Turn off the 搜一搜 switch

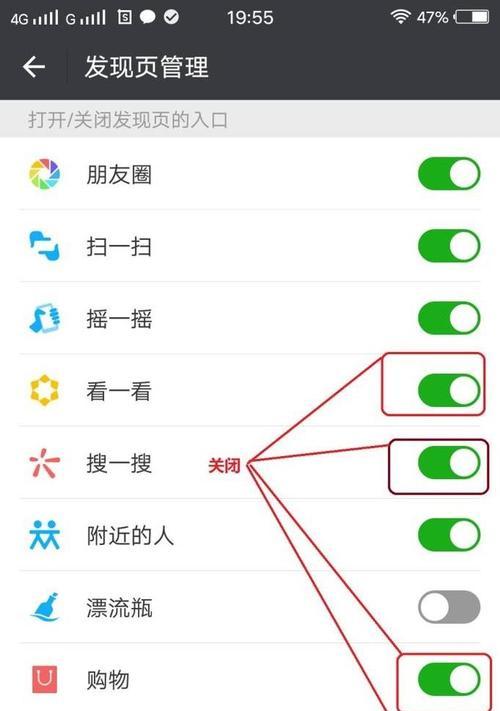(x=449, y=463)
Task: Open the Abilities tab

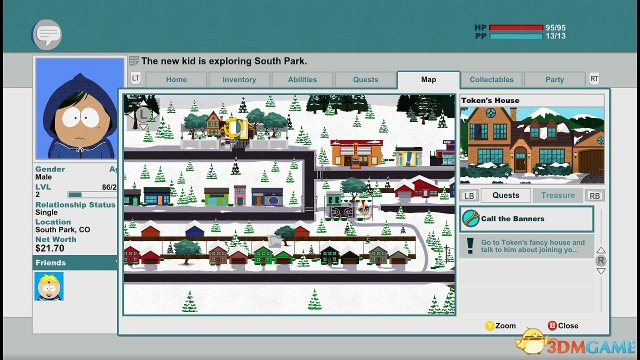Action: click(302, 80)
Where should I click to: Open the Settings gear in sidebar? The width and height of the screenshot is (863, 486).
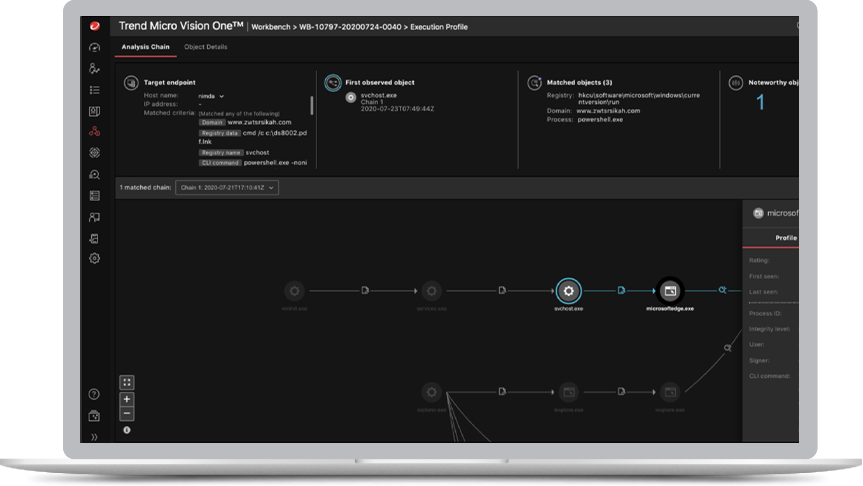pos(95,258)
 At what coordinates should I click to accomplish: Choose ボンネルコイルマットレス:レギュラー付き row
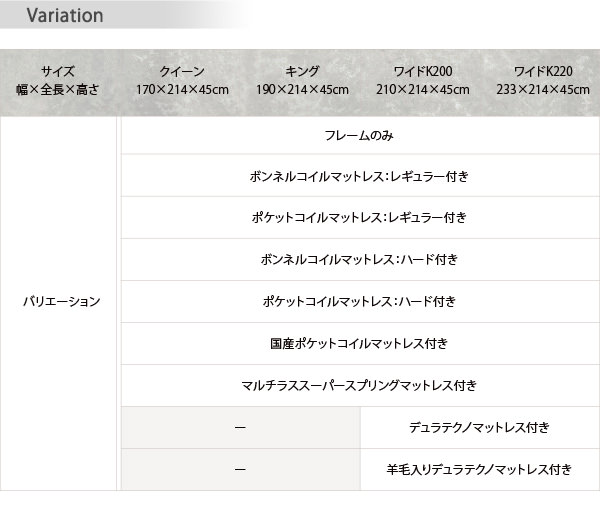coord(360,176)
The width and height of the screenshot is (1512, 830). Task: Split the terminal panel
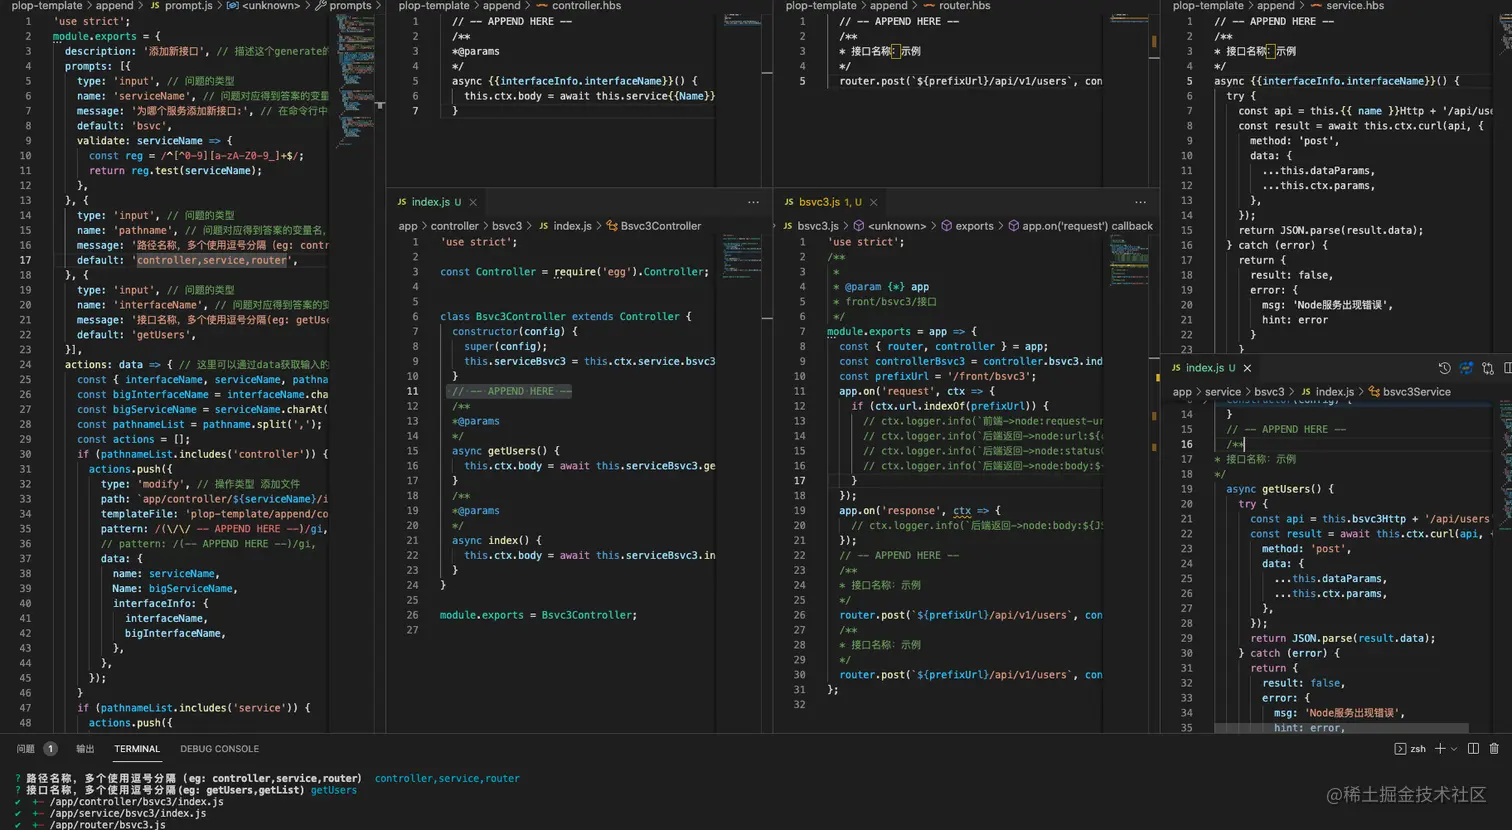point(1473,748)
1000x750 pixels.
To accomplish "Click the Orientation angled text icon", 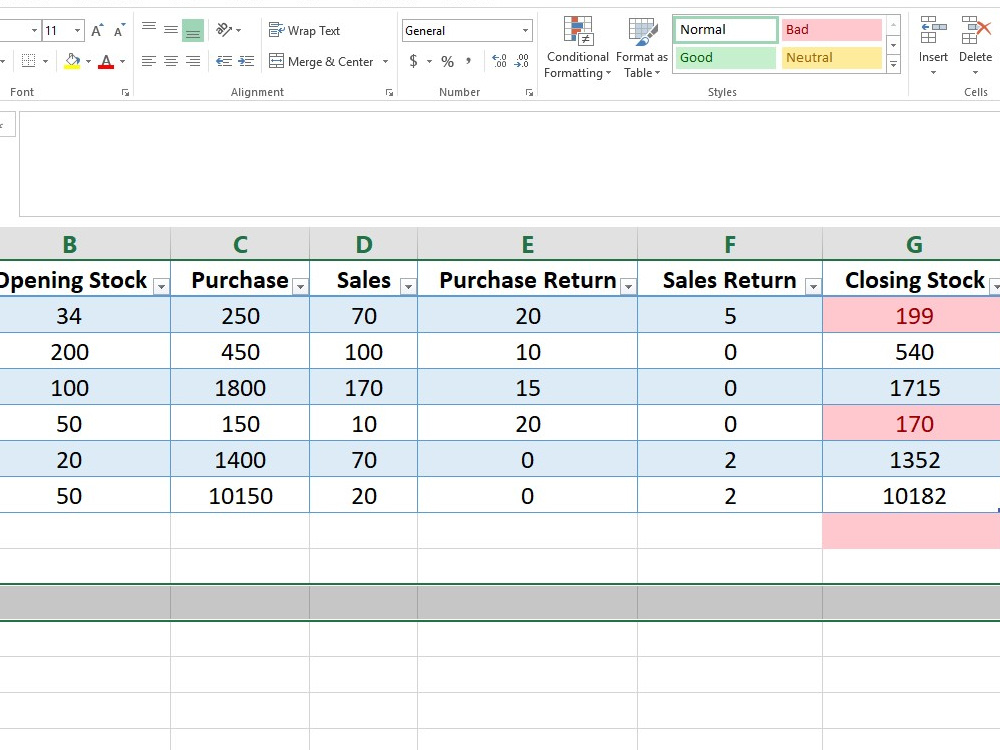I will [224, 30].
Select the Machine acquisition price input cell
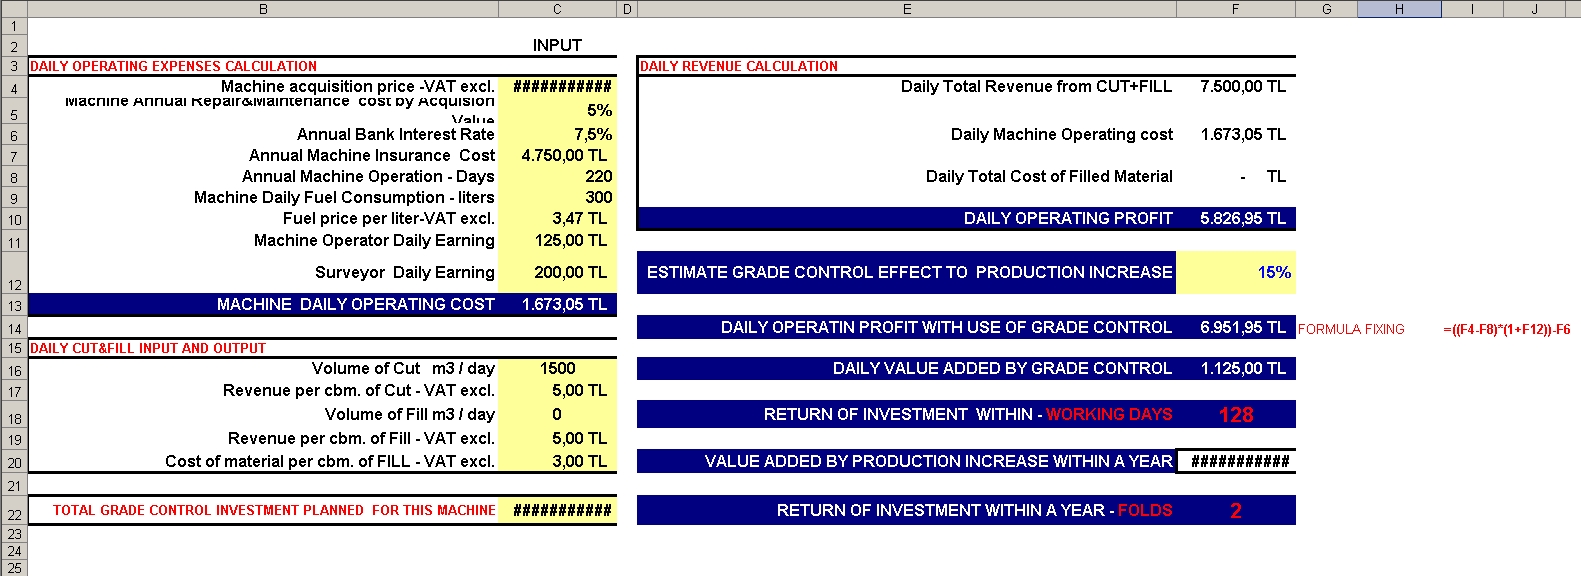1581x576 pixels. (x=557, y=87)
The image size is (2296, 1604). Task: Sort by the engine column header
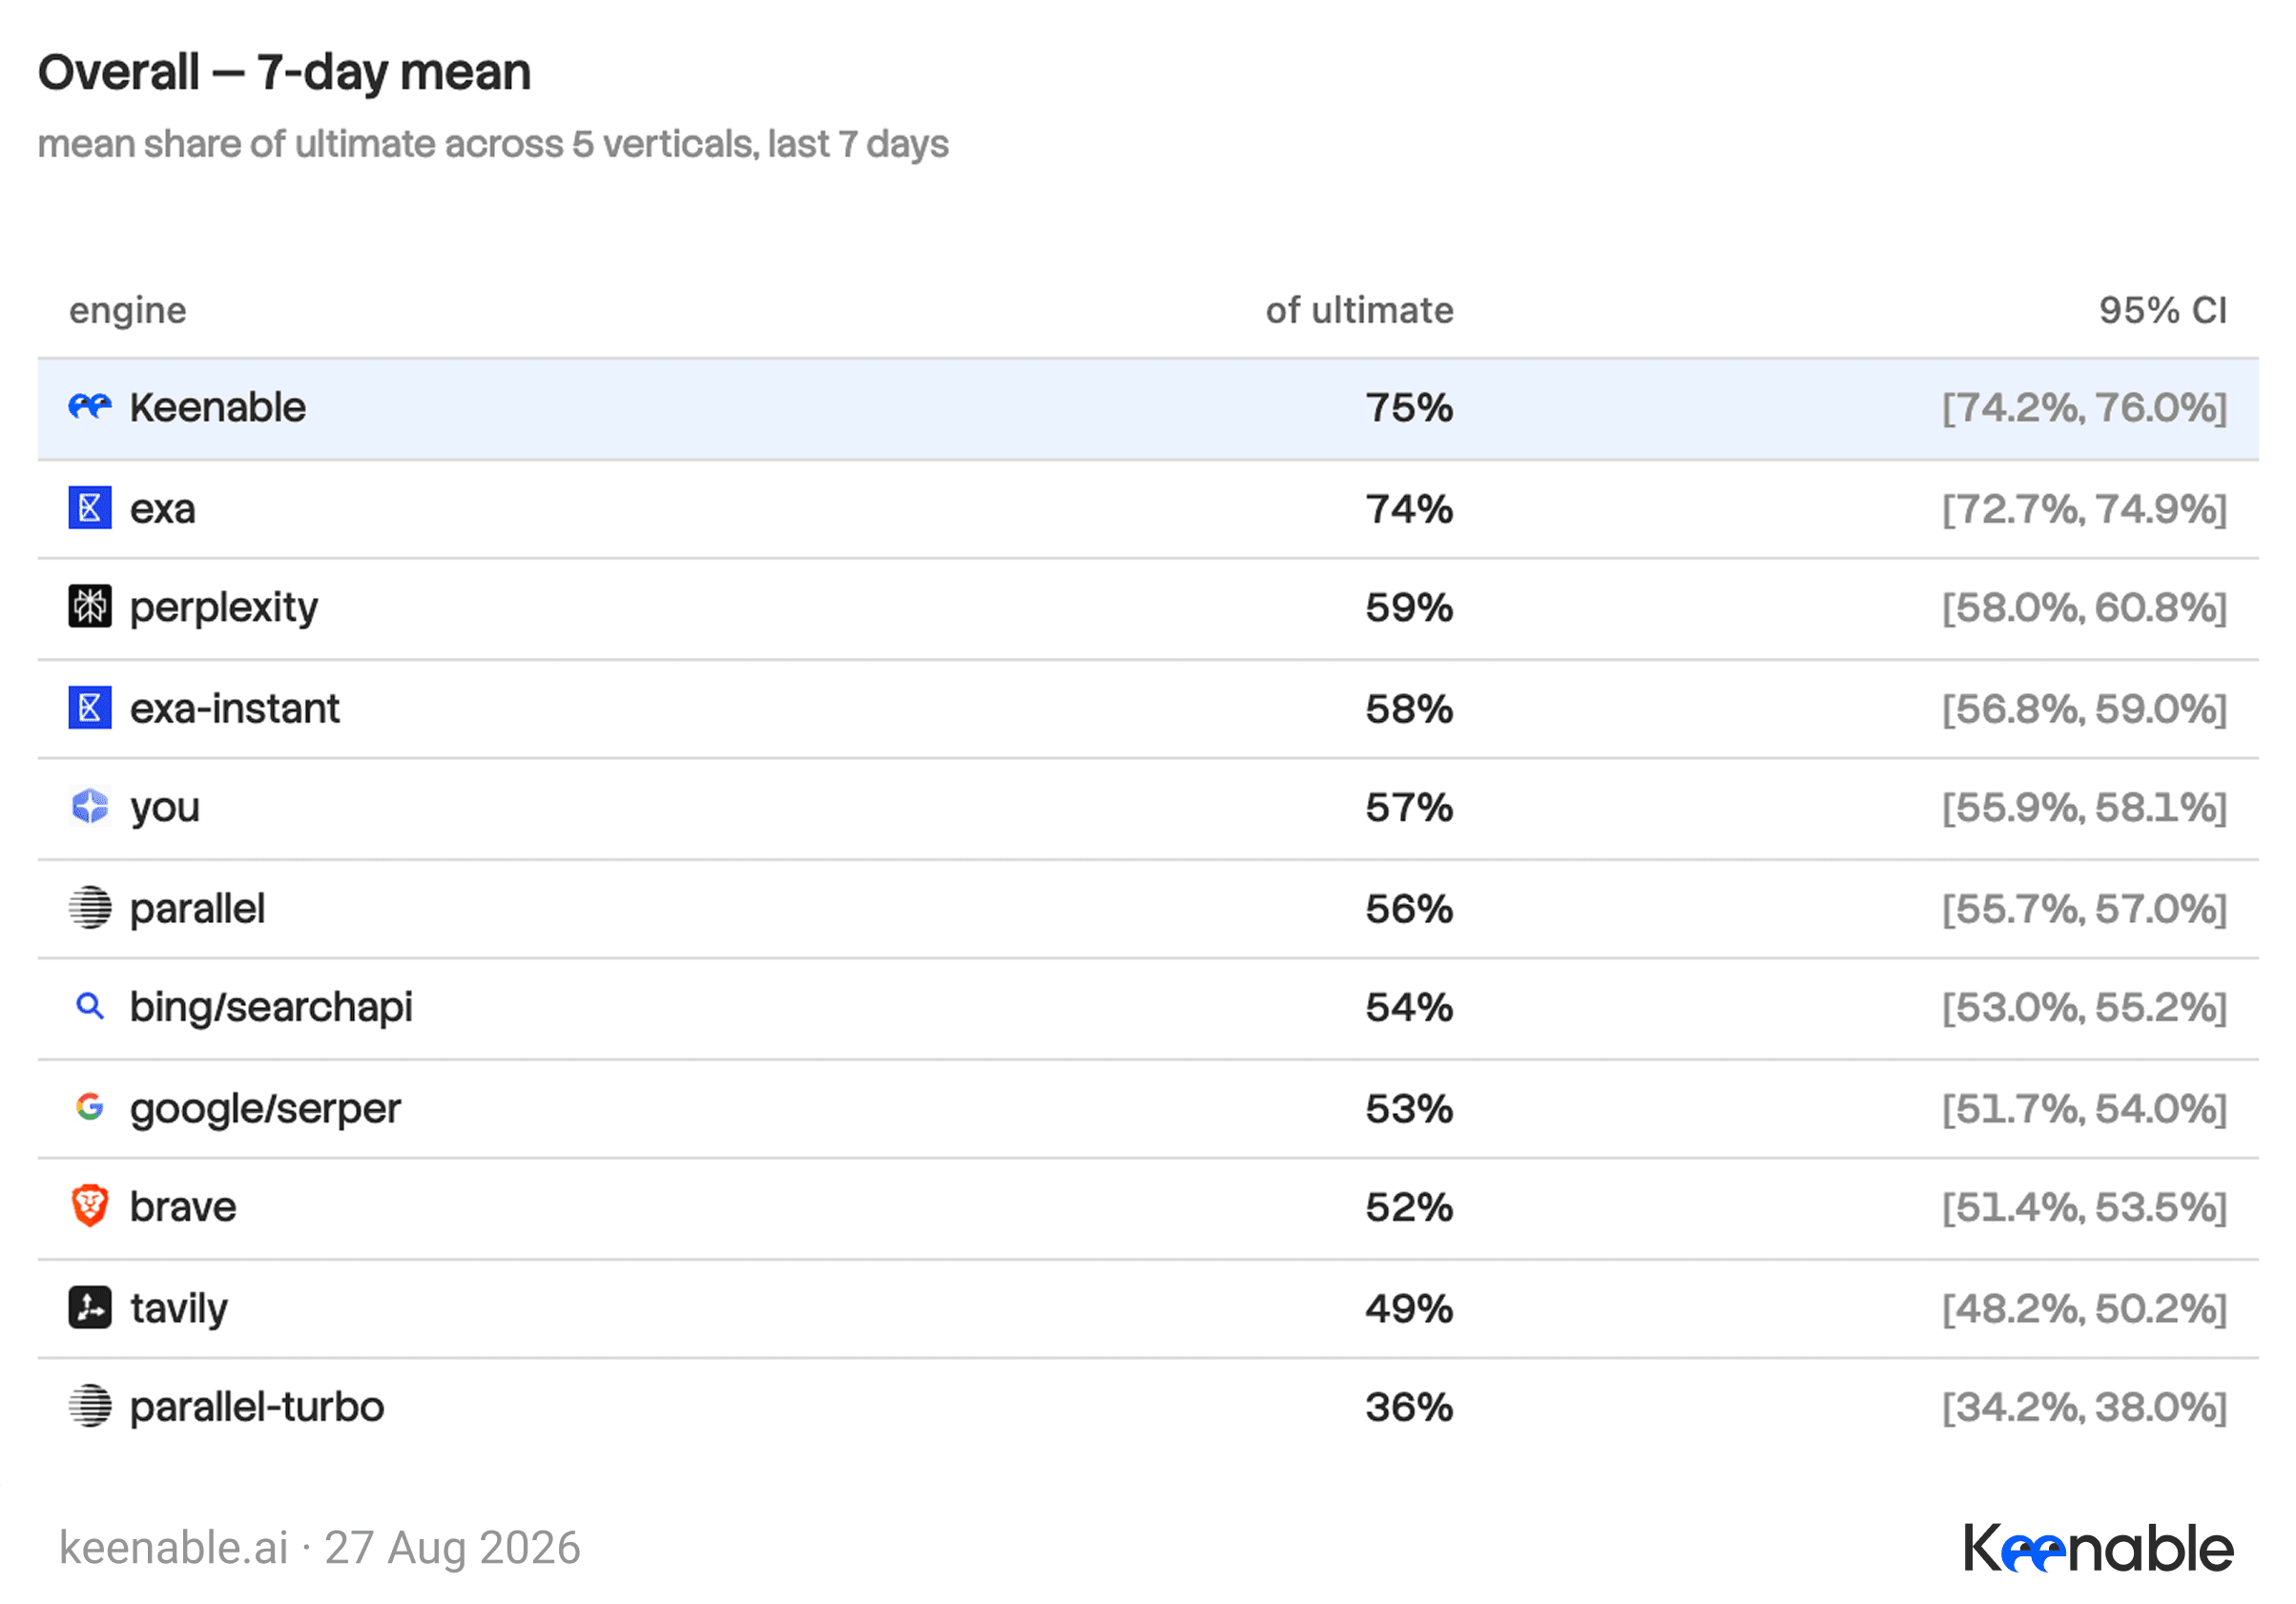point(128,311)
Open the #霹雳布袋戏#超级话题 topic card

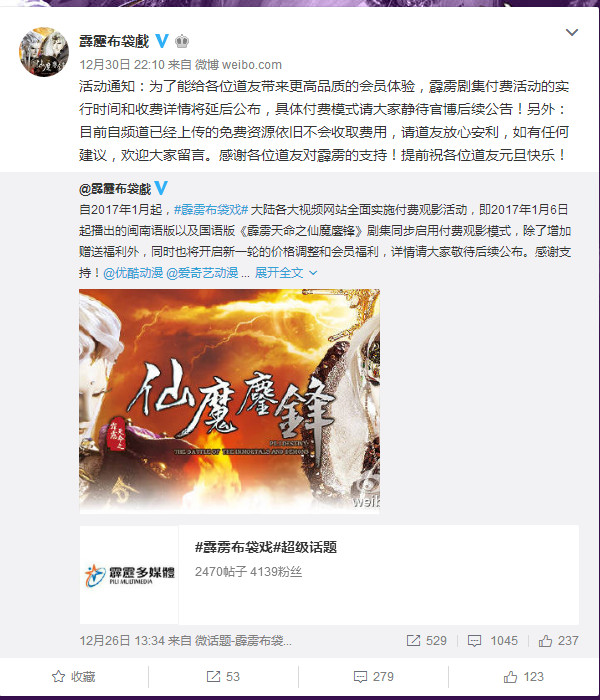pos(329,575)
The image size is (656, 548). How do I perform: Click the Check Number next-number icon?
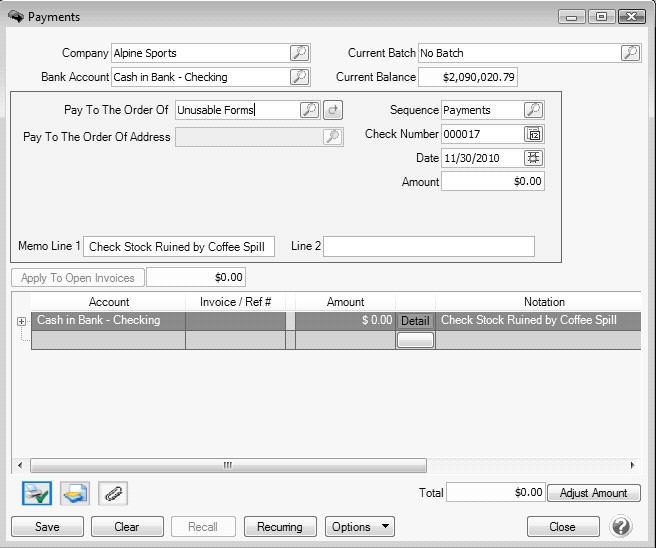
□ □ □ □ □ □ □
**ASSIGNMENT:** Beginning at the first line of the listing, print each line exactly until and including the one that has "1000x750 pixels."; skip pictures.

**EXERCISE OUTPUT:**
Turn off the 搜一搜 switch

(x=449, y=463)
Task: Open the Abilities tab

Action: click(302, 80)
Where should I click to: Open the Settings gear in sidebar? The width and height of the screenshot is (863, 486).
pos(95,258)
 At what coordinates should I click to accomplish: Choose ボンネルコイルマットレス:レギュラー付き row
coord(360,176)
The width and height of the screenshot is (1512, 830). Task: Split the terminal panel
point(1473,748)
1000x750 pixels.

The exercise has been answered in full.